[Data for review Boundary: Start]

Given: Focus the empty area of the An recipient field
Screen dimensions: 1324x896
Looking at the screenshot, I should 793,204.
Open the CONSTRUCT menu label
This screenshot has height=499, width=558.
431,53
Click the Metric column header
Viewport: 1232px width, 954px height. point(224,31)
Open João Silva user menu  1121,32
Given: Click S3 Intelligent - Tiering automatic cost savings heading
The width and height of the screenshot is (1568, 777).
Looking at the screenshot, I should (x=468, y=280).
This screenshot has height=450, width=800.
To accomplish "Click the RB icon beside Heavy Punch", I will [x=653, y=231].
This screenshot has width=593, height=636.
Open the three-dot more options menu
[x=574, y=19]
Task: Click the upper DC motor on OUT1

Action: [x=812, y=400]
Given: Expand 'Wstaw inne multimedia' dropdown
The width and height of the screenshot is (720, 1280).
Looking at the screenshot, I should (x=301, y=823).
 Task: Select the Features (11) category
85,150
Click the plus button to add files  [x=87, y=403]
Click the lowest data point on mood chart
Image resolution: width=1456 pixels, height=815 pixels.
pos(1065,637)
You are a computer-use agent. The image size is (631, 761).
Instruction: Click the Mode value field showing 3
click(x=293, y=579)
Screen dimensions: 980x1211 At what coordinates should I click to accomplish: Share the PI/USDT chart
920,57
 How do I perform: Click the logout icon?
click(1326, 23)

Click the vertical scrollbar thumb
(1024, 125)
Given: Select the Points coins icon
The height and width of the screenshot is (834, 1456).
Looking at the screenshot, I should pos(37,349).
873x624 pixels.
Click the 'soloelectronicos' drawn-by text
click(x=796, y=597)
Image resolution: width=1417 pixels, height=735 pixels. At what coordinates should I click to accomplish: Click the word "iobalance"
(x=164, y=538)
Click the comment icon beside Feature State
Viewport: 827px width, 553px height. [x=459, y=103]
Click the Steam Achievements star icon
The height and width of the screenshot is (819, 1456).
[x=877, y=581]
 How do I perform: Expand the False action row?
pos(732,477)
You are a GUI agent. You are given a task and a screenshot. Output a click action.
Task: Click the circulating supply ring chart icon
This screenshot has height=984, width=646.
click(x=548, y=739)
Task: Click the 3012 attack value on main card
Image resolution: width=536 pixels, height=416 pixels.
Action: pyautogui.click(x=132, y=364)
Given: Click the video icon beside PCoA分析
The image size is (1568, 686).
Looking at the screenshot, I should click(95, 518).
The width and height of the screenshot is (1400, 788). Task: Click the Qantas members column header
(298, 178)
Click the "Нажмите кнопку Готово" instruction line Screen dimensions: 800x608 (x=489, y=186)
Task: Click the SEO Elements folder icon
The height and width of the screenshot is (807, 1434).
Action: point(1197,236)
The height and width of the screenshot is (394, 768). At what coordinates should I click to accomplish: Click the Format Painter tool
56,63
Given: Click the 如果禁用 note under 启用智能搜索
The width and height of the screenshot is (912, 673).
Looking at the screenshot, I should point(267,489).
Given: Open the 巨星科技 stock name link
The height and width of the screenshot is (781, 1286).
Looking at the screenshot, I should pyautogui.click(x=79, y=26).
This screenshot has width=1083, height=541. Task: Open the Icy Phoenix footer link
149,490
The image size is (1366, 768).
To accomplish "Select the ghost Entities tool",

[Data for review Boundary: End]

A word-for-word copy of all the entries is required.

Given: Focus the empty area of the An recipient field
Screen dimensions: 1324x896
Looking at the screenshot, I should 793,204.
Open the CONSTRUCT menu label
This screenshot has height=499, width=558.
431,53
Click the Metric column header
Viewport: 1232px width, 954px height. point(224,31)
Open João Silva user menu  1121,32
Given: Click S3 Intelligent - Tiering automatic cost savings heading
The width and height of the screenshot is (1568, 777).
Looking at the screenshot, I should (x=468, y=280).
This screenshot has height=450, width=800.
To accomplish "Click the RB icon beside Heavy Punch", I will [x=653, y=231].
This screenshot has width=593, height=636.
Open the three-dot more options menu
[x=574, y=19]
Task: Click the upper DC motor on OUT1

Action: [x=812, y=400]
Given: Expand 'Wstaw inne multimedia' dropdown
The width and height of the screenshot is (720, 1280).
Looking at the screenshot, I should (x=301, y=823).
 Task: Select the Features (11) category
85,150
Click the plus button to add files  [x=87, y=403]
Click the lowest data point on mood chart
Image resolution: width=1456 pixels, height=815 pixels.
pos(1065,637)
You are a computer-use agent. The image size is (631, 761).
Instruction: Click the Mode value field showing 3
click(x=293, y=579)
Screen dimensions: 980x1211 At what coordinates should I click to accomplish: Share the PI/USDT chart
920,57
 How do I perform: Click the logout icon?
click(1326, 23)

Click the vertical scrollbar thumb
(1024, 125)
Given: Select the Points coins icon
The height and width of the screenshot is (834, 1456).
Looking at the screenshot, I should pos(37,349).
873x624 pixels.
Click the 'soloelectronicos' drawn-by text
click(x=796, y=597)
Image resolution: width=1417 pixels, height=735 pixels. At what coordinates should I click to accomplish: Click the word "iobalance"
(x=164, y=538)
Click the comment icon beside Feature State
Viewport: 827px width, 553px height. [x=459, y=103]
Click the Steam Achievements star icon
The height and width of the screenshot is (819, 1456).
[x=877, y=581]
 How do I perform: Expand the False action row?
pos(732,477)
You are a GUI agent. You are given a task and a screenshot. Output a click action.
Task: Click the circulating supply ring chart icon
This screenshot has height=984, width=646.
click(x=548, y=739)
Task: Click the 3012 attack value on main card
Image resolution: width=536 pixels, height=416 pixels.
Action: pyautogui.click(x=132, y=364)
Given: Click the video icon beside PCoA分析
The image size is (1568, 686).
Looking at the screenshot, I should click(95, 518).
The width and height of the screenshot is (1400, 788). Task: Click the Qantas members column header
(298, 178)
Click the "Нажмите кнопку Готово" instruction line Screen dimensions: 800x608 (x=489, y=186)
Task: Click the SEO Elements folder icon
The height and width of the screenshot is (807, 1434).
Action: point(1197,236)
The height and width of the screenshot is (394, 768). At what coordinates should I click to accomplish: Click the Format Painter tool
56,63
Given: Click the 如果禁用 note under 启用智能搜索
The width and height of the screenshot is (912, 673).
Looking at the screenshot, I should point(267,489).
Given: Open the 巨星科技 stock name link
The height and width of the screenshot is (781, 1286).
Looking at the screenshot, I should pyautogui.click(x=79, y=26).
This screenshot has width=1083, height=541. Task: Open the Icy Phoenix footer link
149,490
The image size is (1366, 768).
To accomplish "Select the ghost Entities tool",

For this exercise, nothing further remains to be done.